A 2D attention mask tensor of shape (B, N + n_cross_att_tokens, N + n_cross_att_tokens) if n_cross_att_tokens is provided, else (B, N, N).

Raises:
  • ValueError – If att_masks or pad_masks are not 2D (including batch dimension).

  • AssertionError – If cross_att_pad_masks is missing when n_cross_att_tokens is set, or if its shape is incorrect.

opentau.policies.pi05.modeling_pi05.pad_discrete_tokens(tokens: list[list[int]], max_length: int) tuple[ndarray, ndarray][source]

Pads or truncates a list of discrete action token sequences to a fixed length.

Parameters:
  • tokens – A list of discrete action token sequences (lists of integers).

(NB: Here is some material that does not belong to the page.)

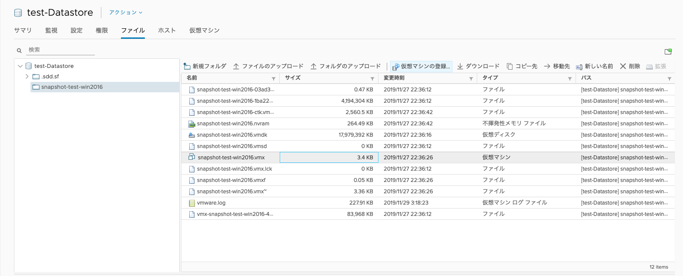
Task: Click the rename icon in toolbar
Action: 579,67
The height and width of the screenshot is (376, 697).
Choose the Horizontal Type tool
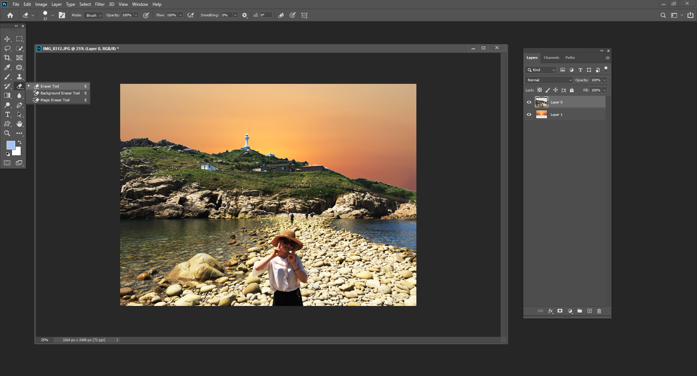(x=7, y=114)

  • max_length – The target length for the discrete action token sequences.

Returns:

  • discrete_action_tokens: A numpy array of shape (len(tokens), max_length) containing the padded discrete action tokens.

  • discrete_action_masks: A boolean numpy array of shape (len(tokens), max_length) indicating valid discrete action tokens (True) and padding (False).

Return type:

A tuple containing

opentau.policies.pi05.modeling_pi05.resize_with_pad(img: Tensor, width: int, height: int, pad_value: int = -1) Tensor[source]

Resizes an image to fit within the specified dimensions while maintaining aspect ratio, and pads the remaining area with the specified value.

Parameters:
  • img – Input image tensor of shape (batch_size, channels, current_height, current_width).

  • width – Target width.

  • height – Target height.

  • pad_value – Value to use for padding. Defaults to -1.

Returns:

The resized and padded image tensor of shape (batch_size, channels, height, width).

Raises:

ValueError – If the input image tensor does not have 4 dimensions.